Midway Airport, Chicago's closest airport to downtown, is coming back to life after the sudden demise of Midway Airlines in November left the facility under-used. For a while, the only way to get to Chicago from many major cities was to fly to O'Hare International Airport.
Southwest Airlines, which was the second-busiest at Midway Airport when Midway Airlines was operating, quickly took over the No. 1 spot after Midway's disappearance.
Southwest added flights to Indianapolis and Cleveland, and chairman Herbert Kelleher has said that over about three years, it plans to add service to many other cities. Mr. Kelleher says the no-frills, discount-fare carrier could include flights to the East Coast from Midway as part of the expansion, but he has not specified any particular cities.
USAir and United Airlines have launched new service from the East Coast to Midway. USAir has four daily nonstop flights from New York's La Guardia Airport, where it recently acquired new gates and landing slots from Continental Airlines. United has added flights to Midway from La Guardia, Orlando, Fla., and Washington National Airport, plus service to Denver, its main connecting hub in the West.
Finally, American Airlines is starting four round trips a day between Midway Airport and its major hub at Dallas/Fort Worth.
Northwest Airlines is trying something very different -- humor -- to get your attention during the obligatory preflight safety demonstration. That's the stand-up act airlines are required to do by the Federal Aviation Administration, usually verbally by cabin attendants or, increasingly now, with a videotape.
Northwest's new four-minute videotape uses fast-talking actor John Moschita, known for his commercials for Federal Express and other companies, to introduce the safety pitch. The idea, Northwest says, is to answer the unspoken question many passengers, especially frequent fliers, ask when the pitch starts: "Can't they do this any faster?"
The humorous opening is followed by all of the required safety information, done in a more serious vein. The airline says it intends to change the introduction of the safety video on a regular basis, using other comedians, celebrities, musicians or Northwest employees.
All of this is FAA-approved.
Budget Rent a Car has started a frequent-renter program that works like an airline's frequent-flier program. Budget officials say the AwardsPlus program is designed primarily to reward the loyalty of business travelers who are frequent car renters by giving an extra benefit they can use on vacation.

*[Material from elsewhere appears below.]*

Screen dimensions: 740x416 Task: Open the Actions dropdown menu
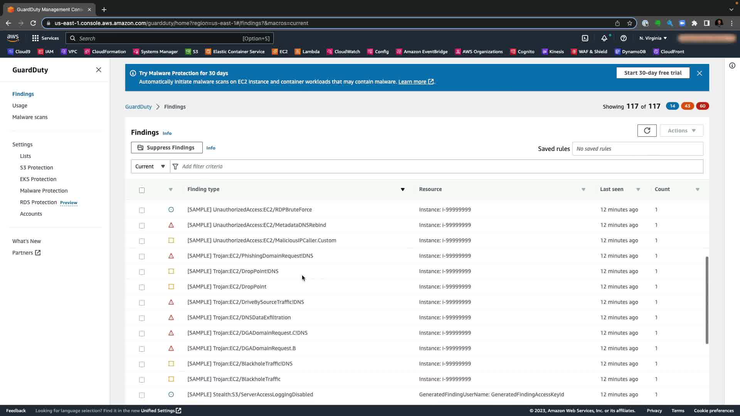point(681,131)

Here's how it works: Once you're enrolled in the program, every time you rent a car from Budget, you get your membership card validated. After your second rental, you're automatically given a free upgrade to a more expensive class of car. After four rentals, you get one free rental day the next time you rent.
Budget says it test-marketed the idea in Houston among regular customers and enrolled about 40,000 people in the program.
"The current economy is making people look closely at their spending . . . especially travel spending," said Budget marketing vice president Sandy Hughes. "We're always trying to come up with new ways to add value."